Wednesday, January 7, 2009

Brown To Steal UKIP Policy?

Well, obviously not explicitly. But it is the same policy nonetheless, and good ideas remain good ideas no matter who says them...

Gordon Brown is considering raising the tax-free allowance to £10,000 as part of measures to help families struggling with the credit crunch,...

Even though many lower income households face savage tax credit withdrawal rates, pushing effective marginal tax rates up towards 70% and more, this move would shave 20% off for starters.

Somebody earning £10,000 or over would stand to gain £800, a major boost in hard times.

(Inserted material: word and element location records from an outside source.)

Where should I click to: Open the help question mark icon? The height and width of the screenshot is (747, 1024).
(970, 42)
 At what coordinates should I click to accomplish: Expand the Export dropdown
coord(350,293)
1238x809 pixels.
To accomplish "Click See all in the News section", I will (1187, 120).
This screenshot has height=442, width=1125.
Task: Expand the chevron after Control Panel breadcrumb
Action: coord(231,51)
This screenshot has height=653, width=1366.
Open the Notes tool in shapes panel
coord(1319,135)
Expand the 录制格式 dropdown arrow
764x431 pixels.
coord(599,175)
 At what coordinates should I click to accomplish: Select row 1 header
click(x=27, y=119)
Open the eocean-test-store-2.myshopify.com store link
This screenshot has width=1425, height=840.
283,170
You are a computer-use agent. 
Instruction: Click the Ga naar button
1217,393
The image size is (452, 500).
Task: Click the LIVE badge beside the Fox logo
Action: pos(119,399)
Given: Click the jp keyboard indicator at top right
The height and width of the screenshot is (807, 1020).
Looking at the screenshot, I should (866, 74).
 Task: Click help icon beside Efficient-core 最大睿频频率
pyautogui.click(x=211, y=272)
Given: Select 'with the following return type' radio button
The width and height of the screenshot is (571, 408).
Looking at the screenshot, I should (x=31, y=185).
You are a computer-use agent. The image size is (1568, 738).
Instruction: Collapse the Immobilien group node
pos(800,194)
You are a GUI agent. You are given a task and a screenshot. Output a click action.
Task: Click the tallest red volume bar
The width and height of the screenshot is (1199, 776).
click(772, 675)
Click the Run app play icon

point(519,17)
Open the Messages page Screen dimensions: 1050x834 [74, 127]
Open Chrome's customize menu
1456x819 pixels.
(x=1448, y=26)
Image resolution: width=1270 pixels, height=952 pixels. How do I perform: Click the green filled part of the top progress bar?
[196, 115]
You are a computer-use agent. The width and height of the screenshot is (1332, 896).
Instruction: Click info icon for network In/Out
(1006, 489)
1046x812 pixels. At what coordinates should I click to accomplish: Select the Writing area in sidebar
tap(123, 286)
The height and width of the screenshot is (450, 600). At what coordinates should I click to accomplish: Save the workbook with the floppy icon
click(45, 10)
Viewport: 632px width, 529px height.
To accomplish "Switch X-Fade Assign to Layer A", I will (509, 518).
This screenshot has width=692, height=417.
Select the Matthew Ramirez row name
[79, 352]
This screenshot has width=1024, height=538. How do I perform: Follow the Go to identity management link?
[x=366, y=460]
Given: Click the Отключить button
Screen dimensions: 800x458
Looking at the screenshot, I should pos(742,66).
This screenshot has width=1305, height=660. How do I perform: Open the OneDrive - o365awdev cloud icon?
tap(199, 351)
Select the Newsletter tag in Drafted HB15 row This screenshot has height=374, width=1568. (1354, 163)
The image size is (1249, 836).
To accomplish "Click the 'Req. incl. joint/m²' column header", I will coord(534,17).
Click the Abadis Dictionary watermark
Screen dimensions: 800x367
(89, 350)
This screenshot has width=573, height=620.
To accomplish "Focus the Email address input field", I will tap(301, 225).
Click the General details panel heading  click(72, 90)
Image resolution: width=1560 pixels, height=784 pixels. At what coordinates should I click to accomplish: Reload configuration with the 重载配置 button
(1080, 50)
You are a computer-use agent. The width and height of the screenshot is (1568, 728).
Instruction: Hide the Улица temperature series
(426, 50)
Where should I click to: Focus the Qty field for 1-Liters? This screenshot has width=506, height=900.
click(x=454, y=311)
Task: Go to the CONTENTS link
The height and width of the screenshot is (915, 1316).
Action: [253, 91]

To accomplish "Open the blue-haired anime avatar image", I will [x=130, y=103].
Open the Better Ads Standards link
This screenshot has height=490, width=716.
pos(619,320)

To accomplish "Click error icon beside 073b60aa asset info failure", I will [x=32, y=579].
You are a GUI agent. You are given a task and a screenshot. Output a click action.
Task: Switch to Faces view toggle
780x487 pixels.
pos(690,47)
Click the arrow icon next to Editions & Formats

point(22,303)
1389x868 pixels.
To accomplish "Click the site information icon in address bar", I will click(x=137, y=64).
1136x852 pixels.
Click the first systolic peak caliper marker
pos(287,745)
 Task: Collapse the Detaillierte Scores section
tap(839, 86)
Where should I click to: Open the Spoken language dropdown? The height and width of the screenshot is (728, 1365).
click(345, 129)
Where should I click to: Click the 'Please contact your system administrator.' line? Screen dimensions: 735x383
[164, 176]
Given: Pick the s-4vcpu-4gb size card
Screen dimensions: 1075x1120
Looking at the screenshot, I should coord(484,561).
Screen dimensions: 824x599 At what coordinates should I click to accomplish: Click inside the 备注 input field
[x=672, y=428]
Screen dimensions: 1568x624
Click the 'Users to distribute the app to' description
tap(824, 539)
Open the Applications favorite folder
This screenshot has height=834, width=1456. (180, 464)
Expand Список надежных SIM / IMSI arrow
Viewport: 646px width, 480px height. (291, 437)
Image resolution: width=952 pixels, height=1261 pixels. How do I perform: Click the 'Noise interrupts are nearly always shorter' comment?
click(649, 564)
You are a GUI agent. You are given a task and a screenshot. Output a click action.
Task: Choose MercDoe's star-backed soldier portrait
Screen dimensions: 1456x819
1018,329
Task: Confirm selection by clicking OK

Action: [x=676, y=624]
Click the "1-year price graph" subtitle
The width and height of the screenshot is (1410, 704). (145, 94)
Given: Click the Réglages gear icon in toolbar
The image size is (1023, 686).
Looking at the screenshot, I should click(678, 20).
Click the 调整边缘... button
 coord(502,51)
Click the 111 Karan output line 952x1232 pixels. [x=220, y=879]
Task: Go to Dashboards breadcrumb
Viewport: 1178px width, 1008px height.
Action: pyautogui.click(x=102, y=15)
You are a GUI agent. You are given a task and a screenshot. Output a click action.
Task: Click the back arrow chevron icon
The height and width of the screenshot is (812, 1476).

Those gaining the most would be those on the lowest incomes, helping make work pay.

Upping the limit would also benefit those earning more, because they too would only start paying basic rate tax at £10,000, [Labour MP John McFall] added.

I would prefer to see the higher rate threshold reduced and/or the basic rate raised a little, if it would allow for a higher allowance and/or lower tax credit withdrawal rates.

Reversing the 2p basic rate cut to pay for a higher personal allowance would not only be a good move politically, perhaps repairing some of the damage wrought by Brown's 10p rate fiasco, but also be a fantastic boon to low earners.

Having already shot his fiscal rules to pieces, and the economy in such turmoil, Brown has an opportunity to radically re-shape the tax system in Britain, simplifying it and lifting millions out of the tax net.

Unfortunately, I am assuming this will all be paid for by extra borrowing rather than deep cuts in government spending, but if the choice is spending it on a tax cut for the low paid, or on some ill-conceived Keynesian infrastructure project, I vote for the tax cut.